Although B12 injections have been used for decades as the fastest way to raise B12 levels, the latest research is saying that well chosen forms of oral B12 will probably work just as well. The Integrative Therapeutics product B12 Active is a chewable, cherry-flavored tablet containing 1,000 mcg of methylcobalamin. Taken daily, it generally restores B12 levels to a normal range in one month.
This brings up another confusing point. Most B12 in both injections and pills is called cyanocobalamin, which, yes indeed, does contain a totally nontoxic form of Agatha Christie’s favorite murder weapon, cyanide. But what’s the difference between the two? When it comes to raising your personal B12 levels, both work equally well. To be honest, the main reason for the prevalence of cyanocobalamin is cost. Totally synthetic, cyanocobalamin is cheap to make.

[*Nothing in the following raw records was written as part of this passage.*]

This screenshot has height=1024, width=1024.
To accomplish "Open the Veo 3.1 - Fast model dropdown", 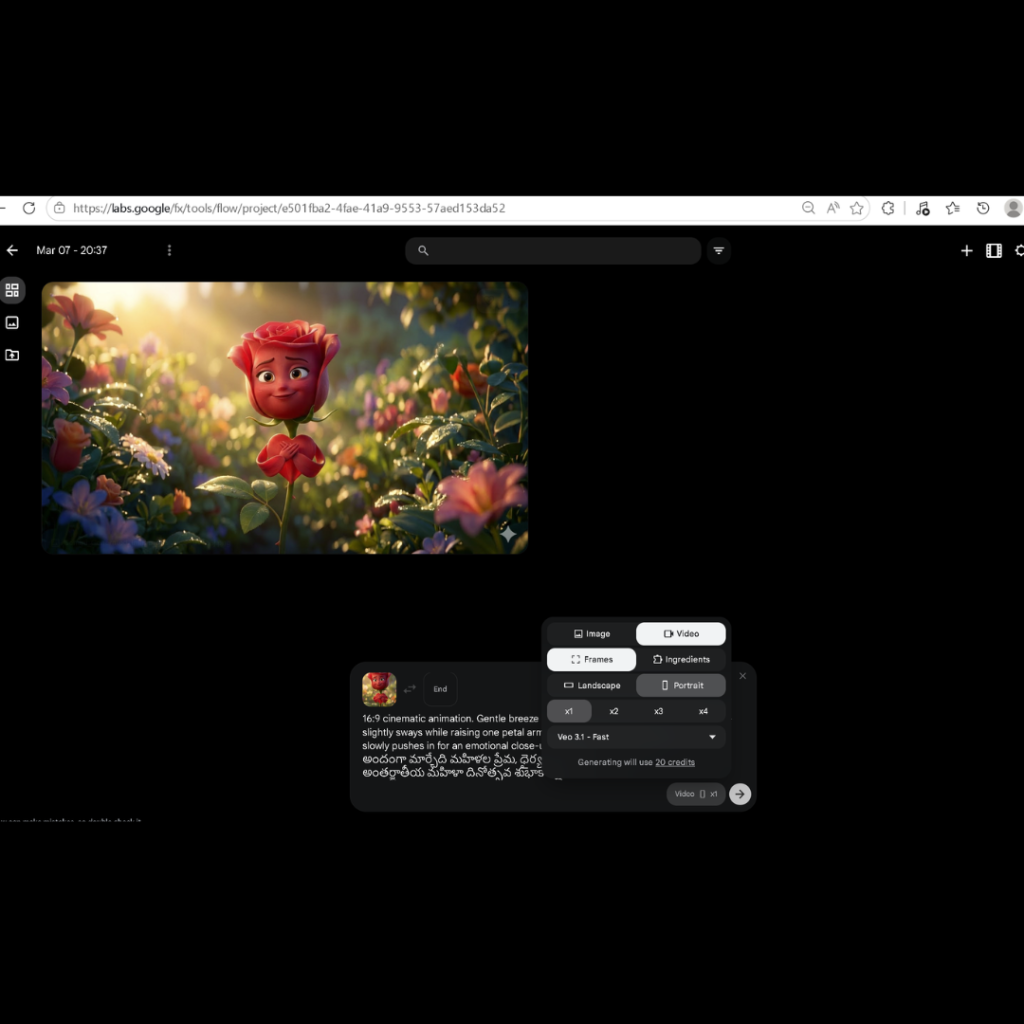I will (637, 737).
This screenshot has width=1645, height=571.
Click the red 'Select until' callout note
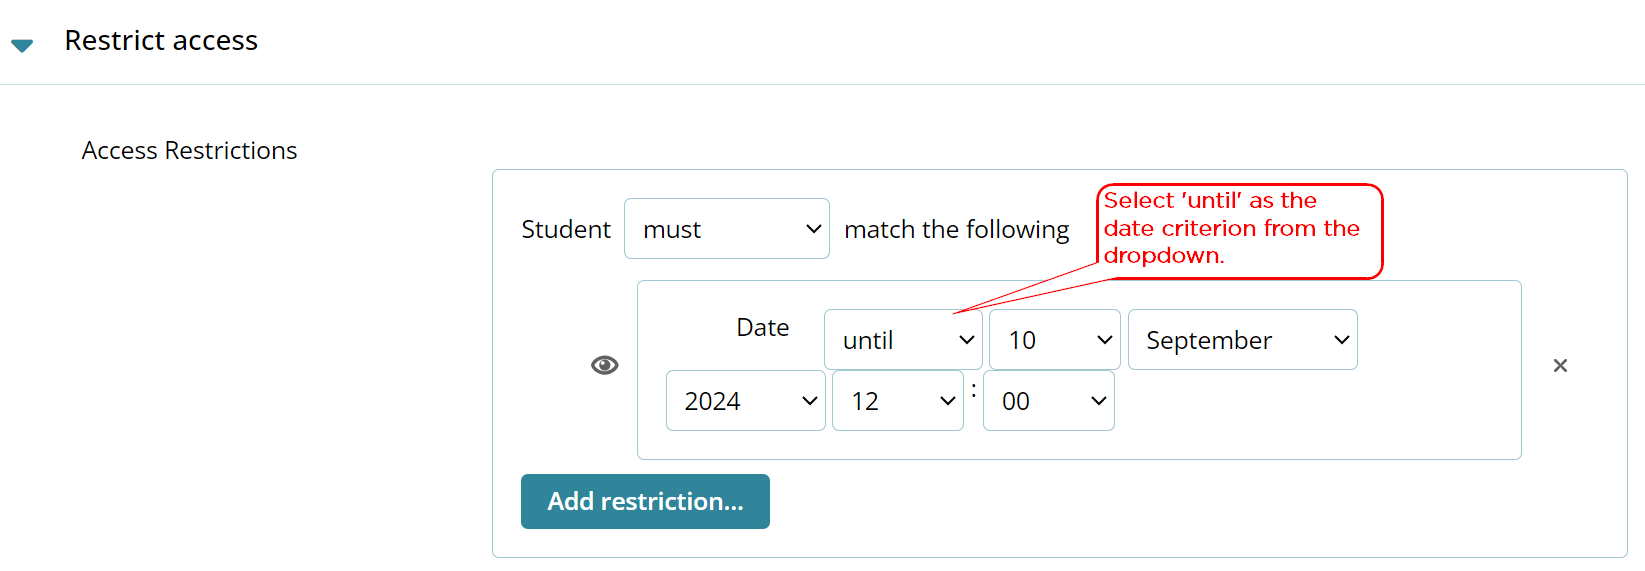[1238, 229]
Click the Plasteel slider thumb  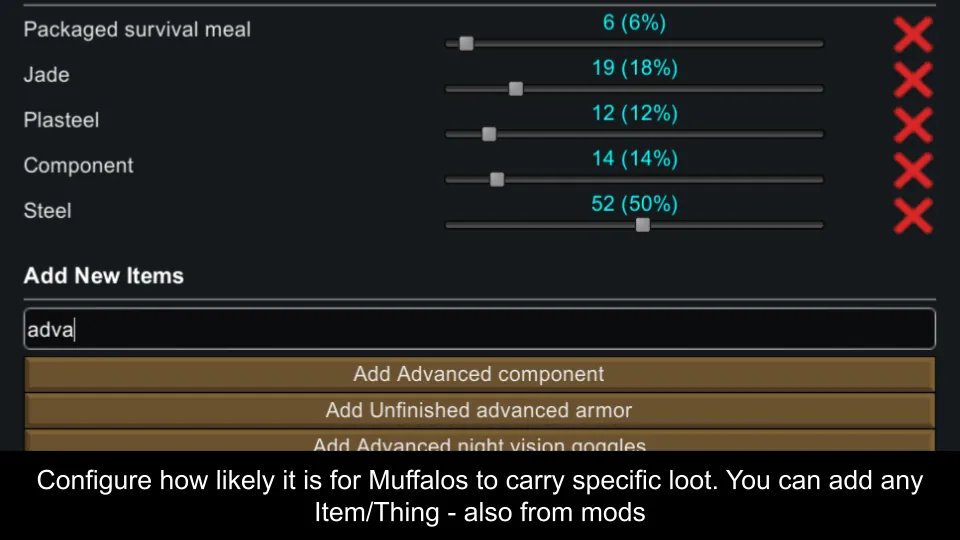[489, 134]
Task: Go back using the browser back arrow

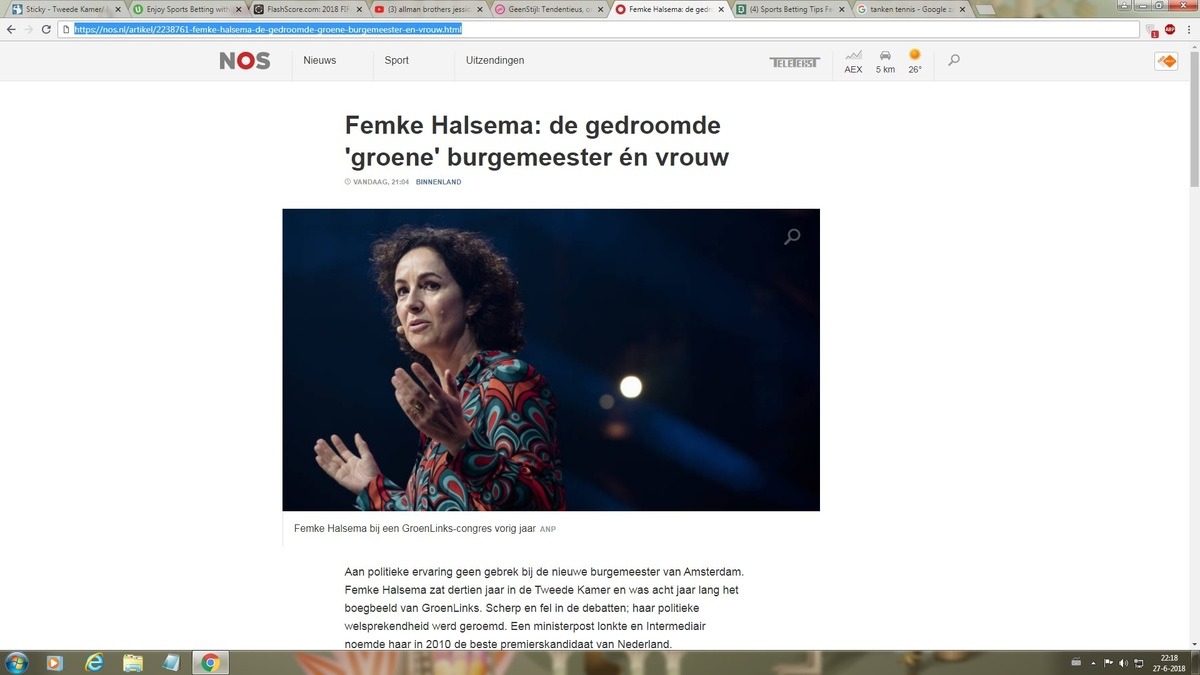Action: pyautogui.click(x=11, y=30)
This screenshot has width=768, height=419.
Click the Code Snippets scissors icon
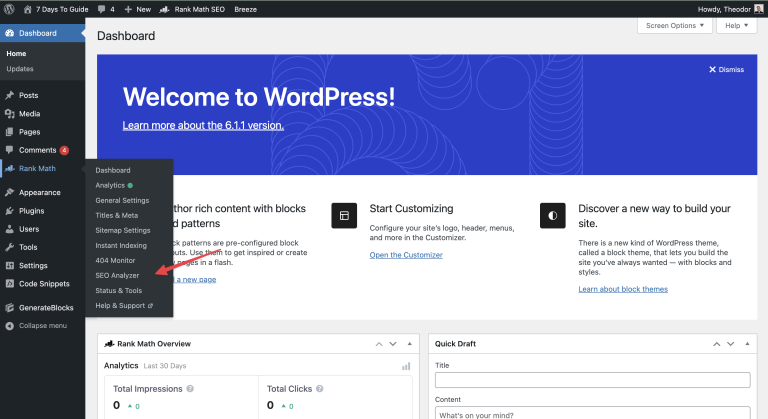click(9, 283)
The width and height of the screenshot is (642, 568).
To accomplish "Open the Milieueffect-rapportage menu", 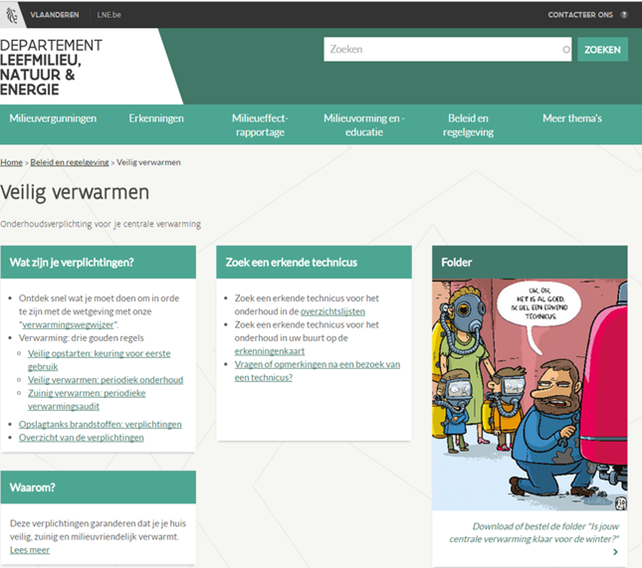I will 258,125.
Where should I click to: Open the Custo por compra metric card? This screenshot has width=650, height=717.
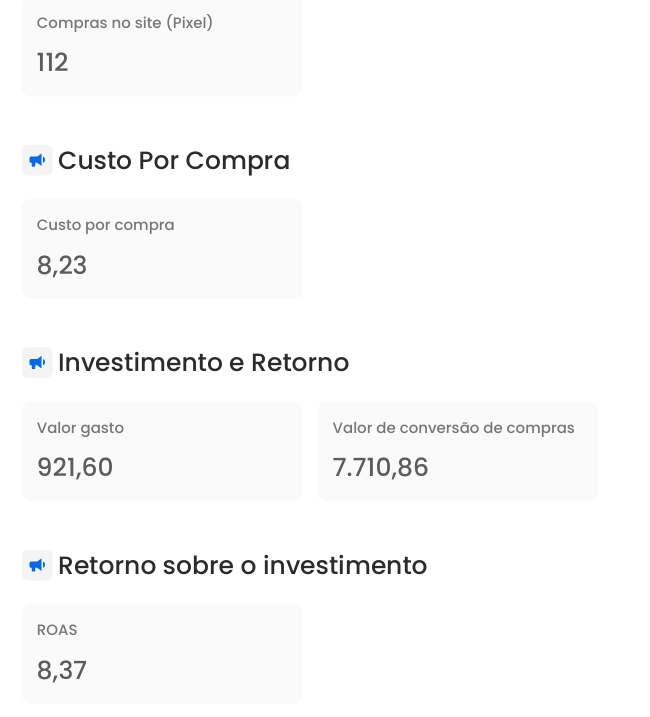click(162, 249)
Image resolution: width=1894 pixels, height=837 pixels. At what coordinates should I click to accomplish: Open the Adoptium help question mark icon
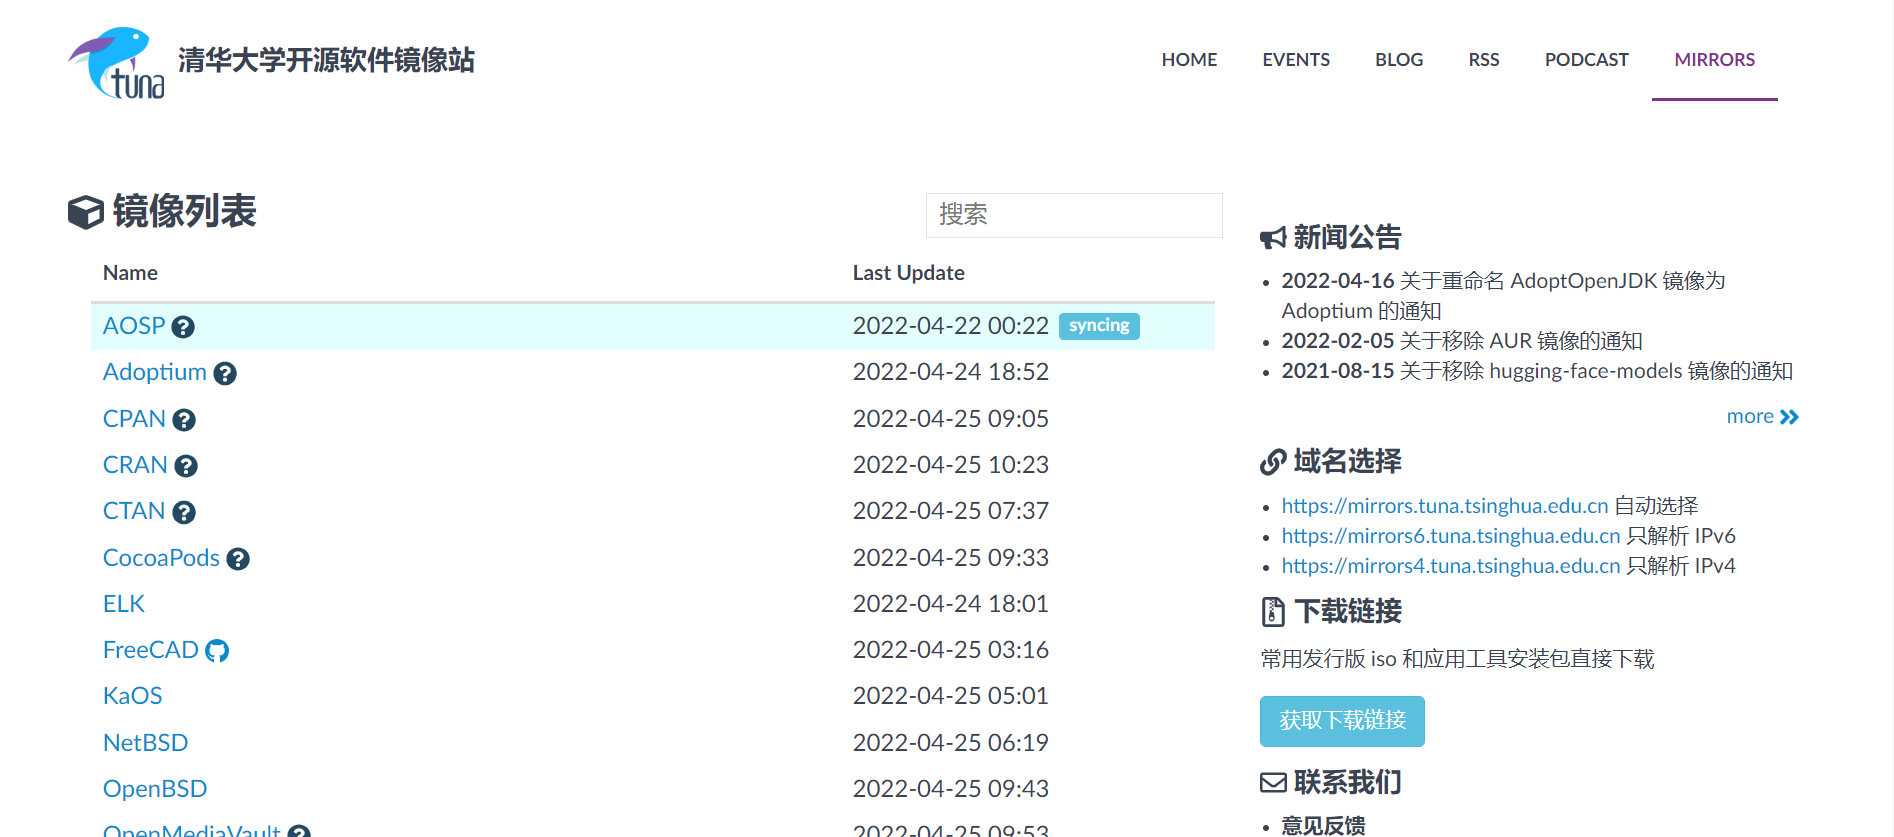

Methylcobalamin, the natural B12 form that your body actually prefers because it doesn’t have to detoxify the cyano part, is simply more expensive to manufacture. However, there is one completely new cyanocobalamin product worth mentioning. Eligen B12 (available by prescription) contains B12 combined with a carrier called salcaprozate that enhances B12 absorption into the stomach. B12 levels go up as quickly as they do with injections so you can avoid your doctor’s needles. However, I suspect Eligen B12 is not superior to the Integrative Therapeutics product mentioned above.
I think this all answers most of the questions and comments that followed my previous B12 article, but if you have more send them along.